● **Stated task**
Pull out the rows from the line with "Connaissez-vous ce projet" to the line with "Прогноз погоды (205, 99)", both included, and copy them word for word. Leave out the pictures.

## BEGIN Data in this exercise

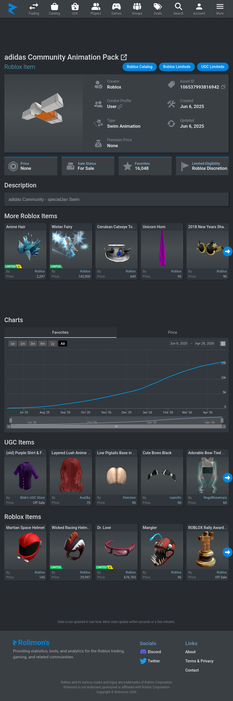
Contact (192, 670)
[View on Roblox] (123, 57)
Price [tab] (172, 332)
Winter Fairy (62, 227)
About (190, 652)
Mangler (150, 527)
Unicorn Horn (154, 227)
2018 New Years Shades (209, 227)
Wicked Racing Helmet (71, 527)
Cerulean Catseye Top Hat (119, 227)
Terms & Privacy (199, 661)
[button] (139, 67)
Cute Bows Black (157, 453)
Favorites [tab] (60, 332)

## END Data in this exercise
## BEGIN Data in this exercise

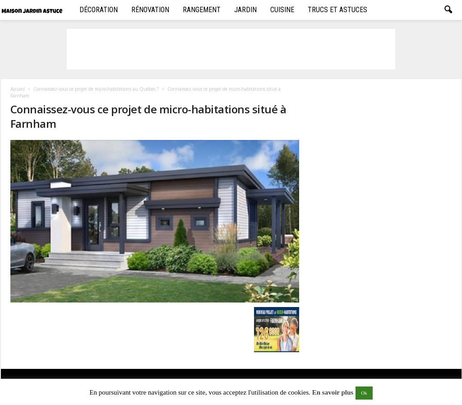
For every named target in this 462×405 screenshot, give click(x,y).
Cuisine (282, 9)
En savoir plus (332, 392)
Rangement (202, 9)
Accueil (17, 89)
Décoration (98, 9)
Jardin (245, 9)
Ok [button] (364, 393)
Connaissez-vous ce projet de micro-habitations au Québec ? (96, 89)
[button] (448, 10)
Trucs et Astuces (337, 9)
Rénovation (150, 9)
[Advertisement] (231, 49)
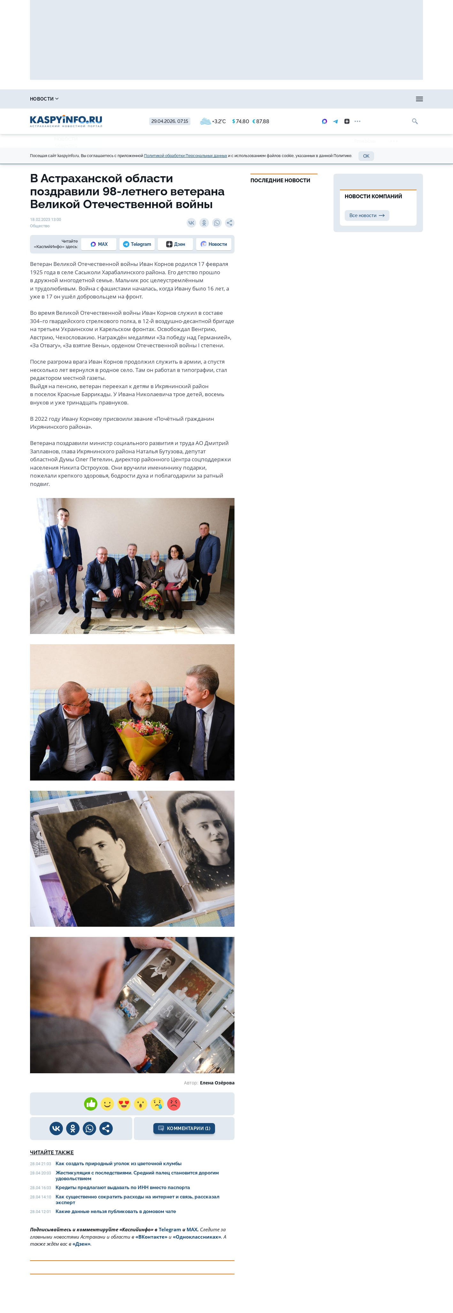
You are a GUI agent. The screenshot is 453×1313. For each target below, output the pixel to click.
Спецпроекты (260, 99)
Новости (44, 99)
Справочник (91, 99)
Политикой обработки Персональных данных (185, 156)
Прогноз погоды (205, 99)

## END Data in this exercise

● **Full solution**
Connaissez-vous ce projet de micro-habitations au Québec ? (96, 89)
[button] (448, 10)
Trucs et Astuces (337, 9)
Rénovation (150, 9)
[Advertisement] (231, 49)
You are a GUI agent. The screenshot is 453×1313. For each target below, output the pixel to click.
Спецпроекты (260, 99)
Новости (44, 99)
Справочник (91, 99)
Политикой обработки Персональных данных (185, 156)
Прогноз погоды (205, 99)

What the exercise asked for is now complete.